Il faudra attendre que Michel Bianco écrive au président de la République, le 14~juin 2007. Que Michel Vaxes, député des Bouches-du-Rhône, interpelle Rachida Dati, la ministre de la Justice. Que cette dernière, «attentive à cette douloureuse situation, demande à [ses] services d’examiner ce dossier avec tout le soin qu’il mérite». Pour que, enfin, «le 10~mars 2008, le procureur du tribunal de Grasse s’excuse des lenteurs inhérentes à ce genre de dossier et m’informe que l’audience est fixée. Une telle situation a pour moi un nom : le mépris», s’insurge encore le père de Jérôme.

Une telle indifférence n’est pas surprenante. On préfère accuser le destin ou la fatalité plutôt que de nuire aux entreprises en établissant des responsabilités.
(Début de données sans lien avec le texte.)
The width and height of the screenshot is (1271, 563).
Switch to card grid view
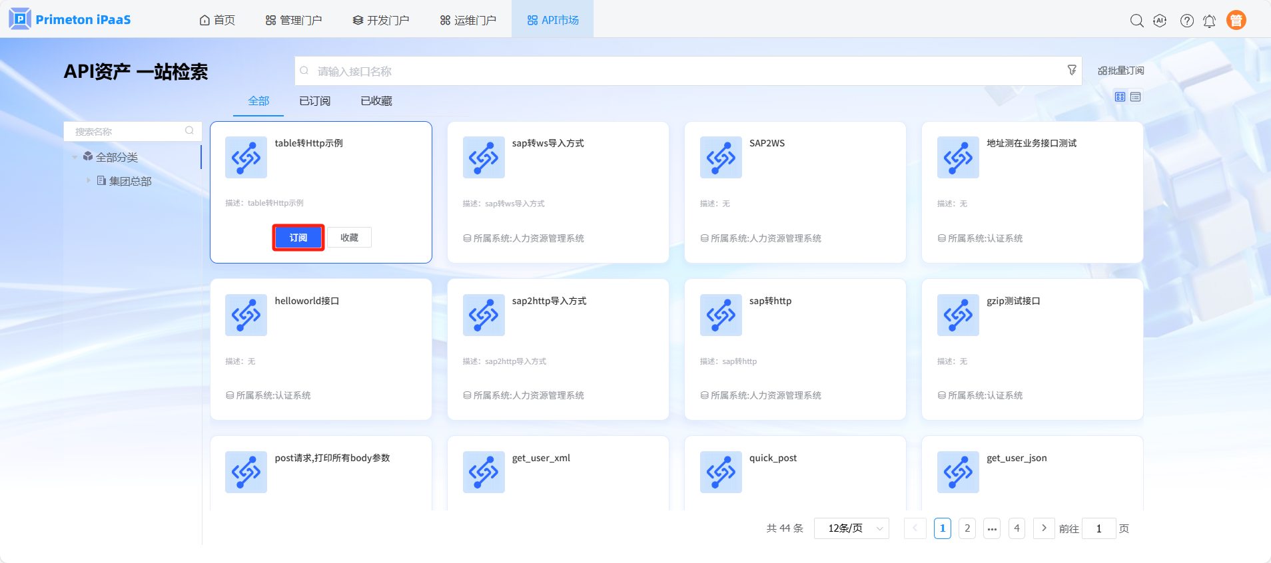(x=1120, y=97)
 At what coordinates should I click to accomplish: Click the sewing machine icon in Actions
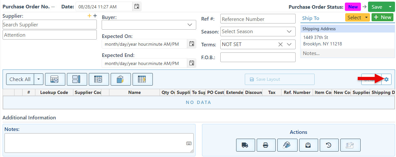pyautogui.click(x=350, y=145)
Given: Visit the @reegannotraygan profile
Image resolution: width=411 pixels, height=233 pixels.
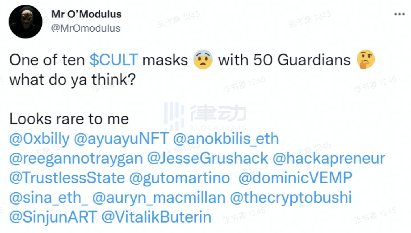Looking at the screenshot, I should (76, 159).
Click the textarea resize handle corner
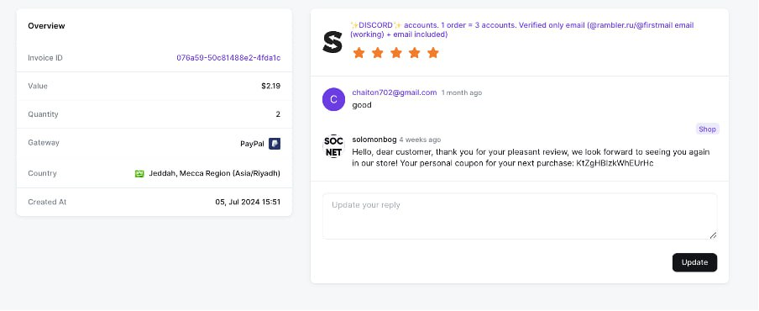This screenshot has width=759, height=311. pyautogui.click(x=713, y=235)
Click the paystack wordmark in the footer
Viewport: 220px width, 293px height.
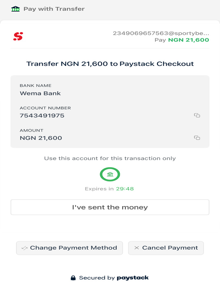(133, 278)
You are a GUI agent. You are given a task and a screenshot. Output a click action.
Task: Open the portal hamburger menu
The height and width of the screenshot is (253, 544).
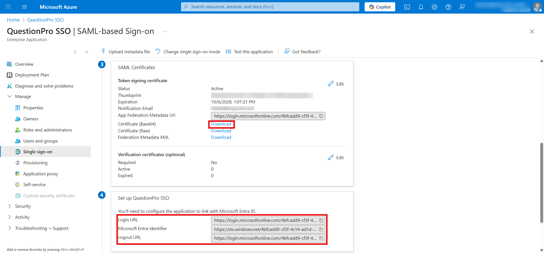[x=25, y=7]
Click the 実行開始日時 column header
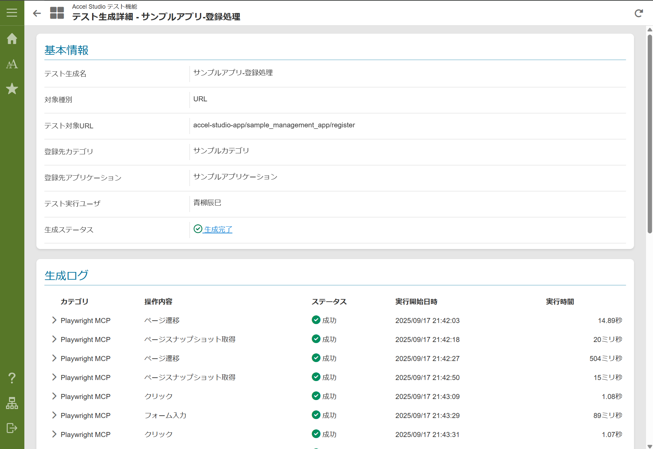The height and width of the screenshot is (449, 653). point(416,302)
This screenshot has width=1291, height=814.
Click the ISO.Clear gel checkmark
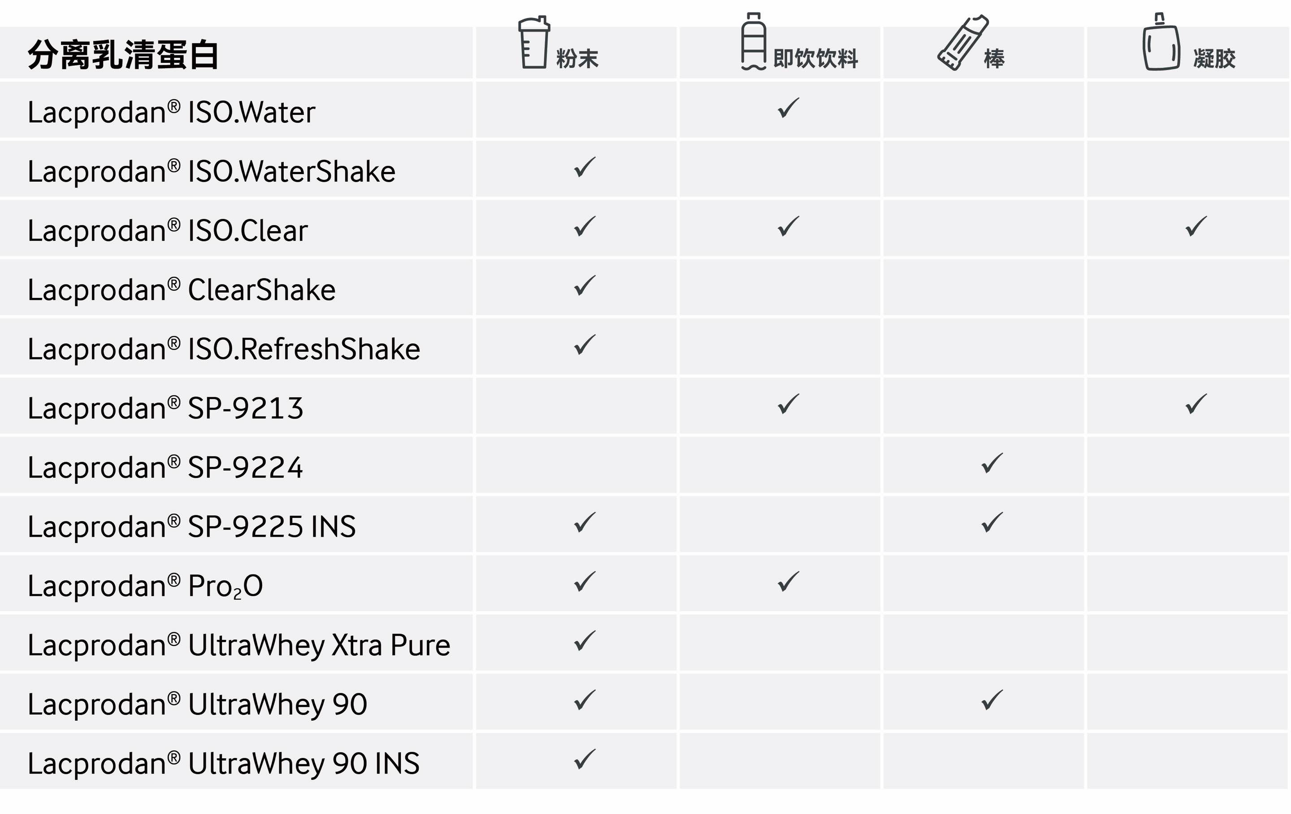(x=1196, y=226)
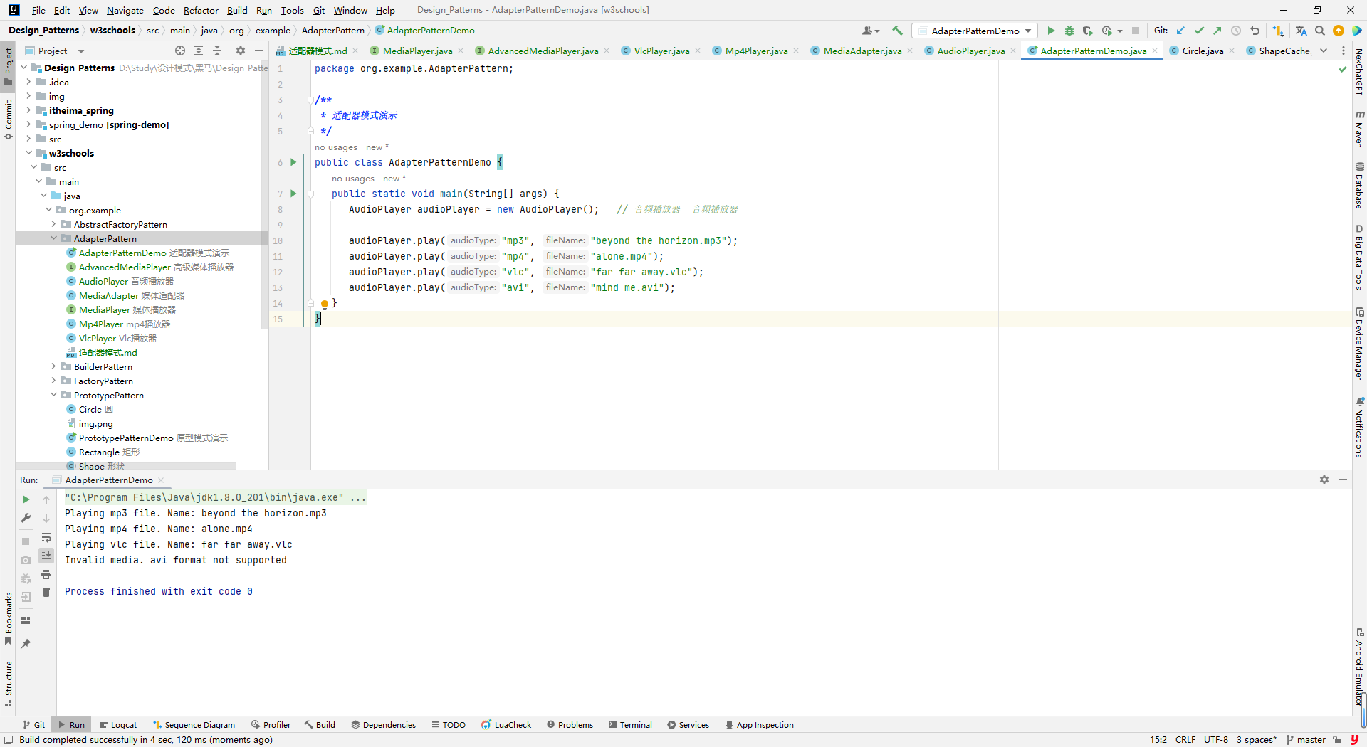Click the Search Everywhere magnifier icon
Screen dimensions: 1367x747
pos(1320,31)
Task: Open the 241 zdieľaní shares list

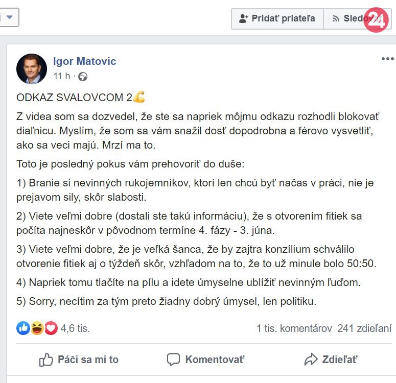Action: tap(364, 328)
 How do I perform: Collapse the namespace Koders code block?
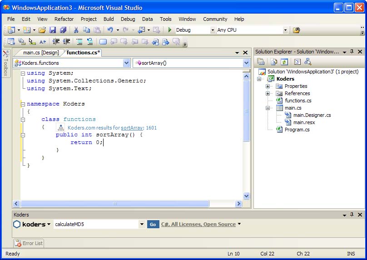click(x=23, y=104)
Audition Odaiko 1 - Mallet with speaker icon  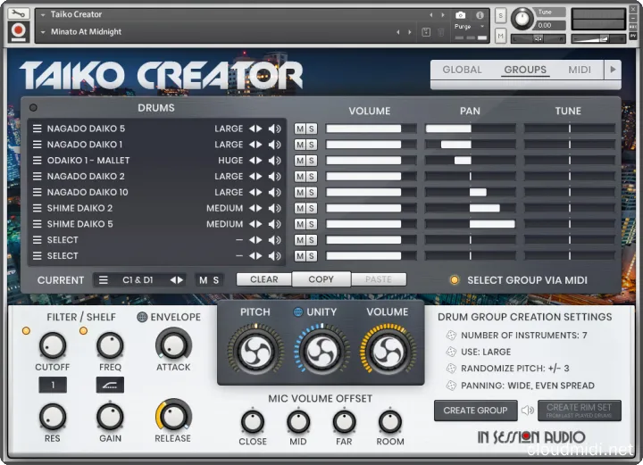275,161
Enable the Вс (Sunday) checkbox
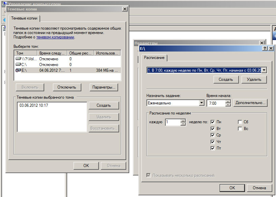The height and width of the screenshot is (197, 276). pos(240,129)
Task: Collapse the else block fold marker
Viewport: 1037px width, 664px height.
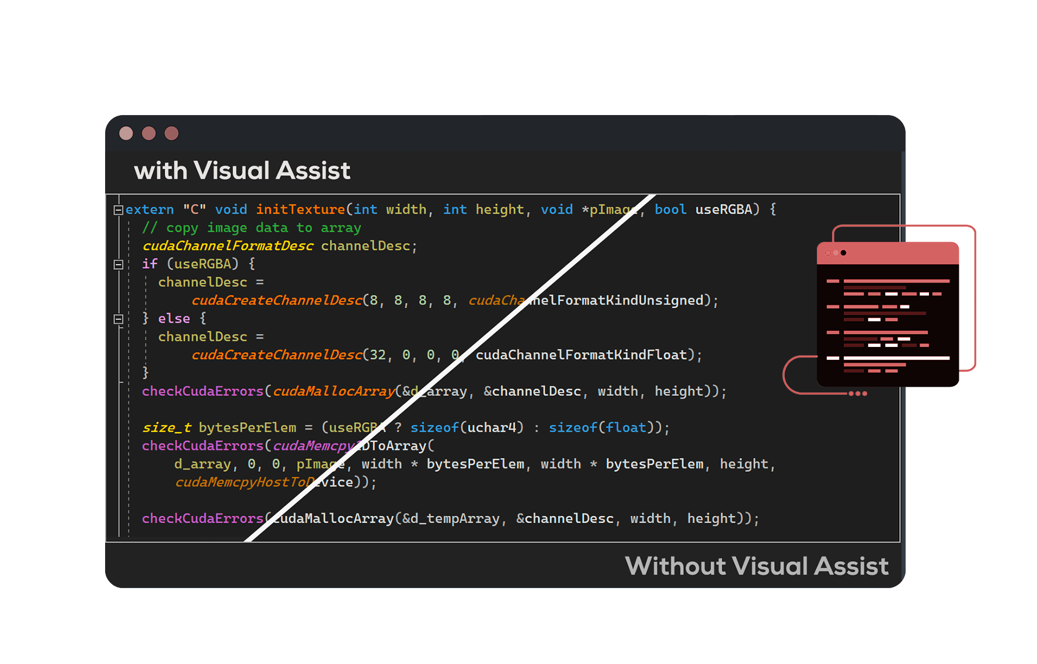Action: point(118,319)
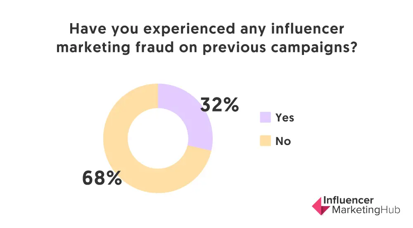413x228 pixels.
Task: Open the 'Influencer' text in the logo
Action: pyautogui.click(x=348, y=200)
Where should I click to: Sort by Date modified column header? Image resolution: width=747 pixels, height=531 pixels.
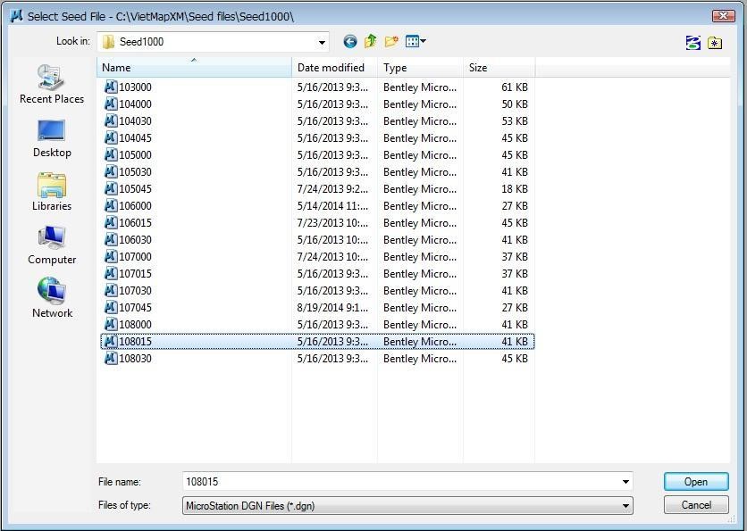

Surtout pas de «comparution immédiate» pour celles-ci ! «La justice doit se mettre au service des victimes», a pourtant martelé Nicolas Sarkozy pendant la campagne présidentielle. Mais, dans le Guide des victimes du ministère de la Justice, les victimes d’accidents du travail sont absentes. Logique : pas de responsables, pas de victimes. La direction de Galderma parle même de «tragique accident dont a été victime Jérôme Bianco». Michel Bianco n’est pas dupe : «Je refuse la banalisation de la mort de mon fils. Je souhaite que le jugement montre qu’il n’y a pas de fatalité dans la mort par le travail.»

Et d’après les premières conclusions de l’enquête de l’inspection du travail, le destin n’est pas en cause. «La conception du bâtiment où s’est produit l’accident avait prévu une protection collective insuffisante», souligne l’enquête. Il existait en effet, au niveau des garde-corps à l’endroit de la chute, un espace suffisant pour le passage d’un corps. «Une mauvaise évaluation du risque lors de la rédaction du plan de prévention n’a pas permis de prévoir d’équipements de protection individuels contre le risque de chute, poursuit l’inspection du travail. *Par ailleurs, la formation au poste s’est déroulée en conditions réelles de travail sans que M. Bianco connaisse les risques liés à son environnement de travail.»

  • Comme le remarque la coordination des syndicats CGT du groupe L’Oréal : « Trois de ces éléments incombent à l’entreprise, et L’Oréal doit donc reconnaître et assumer sa responsabilité.» Cependant, la multinationale ne sera pas sur le banc des accusés. «Tout en gardant ses exigences de rentabilité, l’entreprise dilue sa responsabilité en créant des filiales et en ayant recours à la sous-traitance», soupçonne Michel Bianco. «Certes, Jérôme Bianco était salarié d’une entreprise prestataire de service, mais cela n’ôte pas au groupe L’Oréal sa part de responsabilité. L’Oréal doit tout mettre en œuvre pour que cela ne se reproduise plus, estime la CGT. Les salariés du groupe, les salariés précaires et ceux des prestataires “le valent bien”, eux aussi.»